Follow up to Notes on Anti-Structure with some excerpts from old articles.
*Pre-modern societies permitted these breaks from “profane, ordinary” life and served as “kairotic knots,” reminding the public that “chronos” (temporal or secular time) is perforated by sacred time. These communal gatherings like Carnival or saint feasts put the “natural” in tension with the “supernatural” forces and serve to unify people across social statuses. Taylor argues that events like Princess Di’s funeral, rock concerts, or the Olympics that garner the world’s attention are secular counterparts to these moments of anti-structure, which contain muted vestiges of cosmic symbolism.
In the past, events like the royal funeral and the World Cup might have pointed more explicitly to something transcendent in our midst. But the signs embedded in such symbolic moments are quickly collapsed into the atomizing vacuum of global homogenization at the hands of corporate, technocratic elites. Rather than recognizing and actively upholding the transformative capacity of events like the World Cup, most of us will slip back into living our humdrum lives…the momentary feeling of transcendence it provided us dissipating into the flatness of our hollow daily existence. Were we to take a step back and look more closely, we would see that events like the World Cup are pregnant with cosmic forces that have the power to uplift and imbue a deeper meaning on our everyday routines.

__STORED DATA__
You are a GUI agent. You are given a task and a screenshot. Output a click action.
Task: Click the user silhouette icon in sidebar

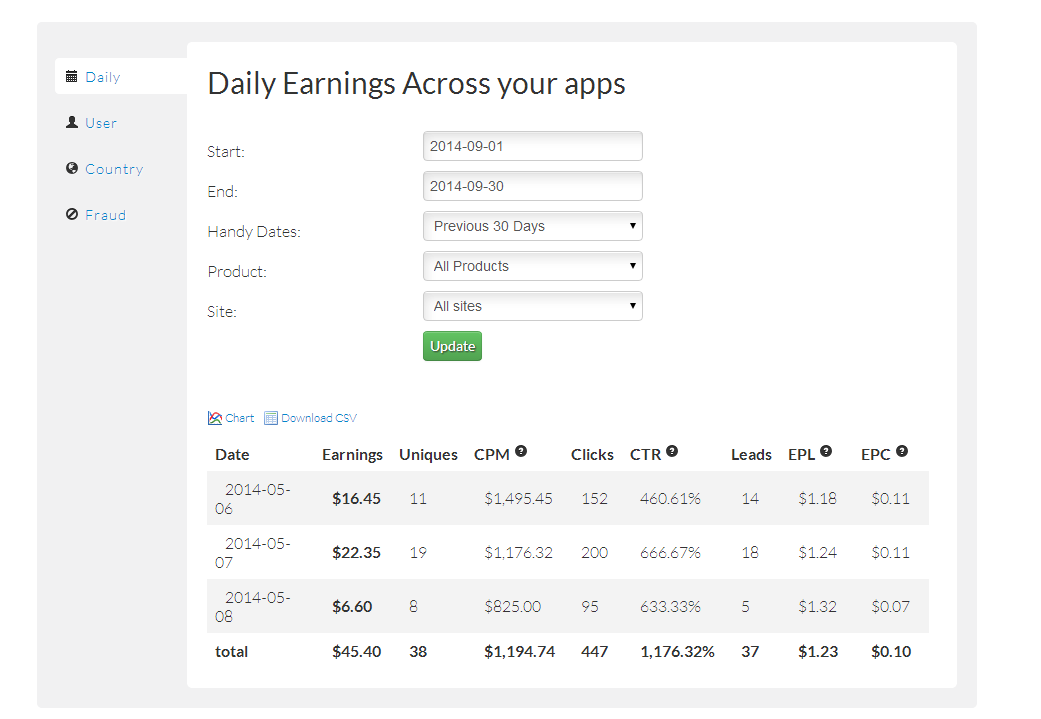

__EXERCISE REQUIREMENTS__
A. In the passage on anti-structure, which events does Taylor name as secular counterparts to moments of anti-structure?
B. Print the portion of the passage on anti-structure that opens with the words containing "In the past, events" and closes with "our everyday routines.".
The data above come from a separate source.

__OUTPUTS IN ORDER__
A. Princess Di's funeral, rock concerts, and the Olympics.

B.
In the past, events like the royal funeral and the World Cup might have pointed more explicitly to something transcendent in our midst. But the signs embedded in such symbolic moments are quickly collapsed into the atomizing vacuum of global homogenization at the hands of corporate, technocratic elites. Rather than recognizing and actively upholding the transformative capacity of events like the World Cup, most of us will slip back into living our humdrum lives…the momentary feeling of transcendence it provided us dissipating into the flatness of our hollow daily existence. Were we to take a step back and look more closely, we would see that events like the World Cup are pregnant with cosmic forces that have the power to uplift and imbue a deeper meaning on our everyday routines.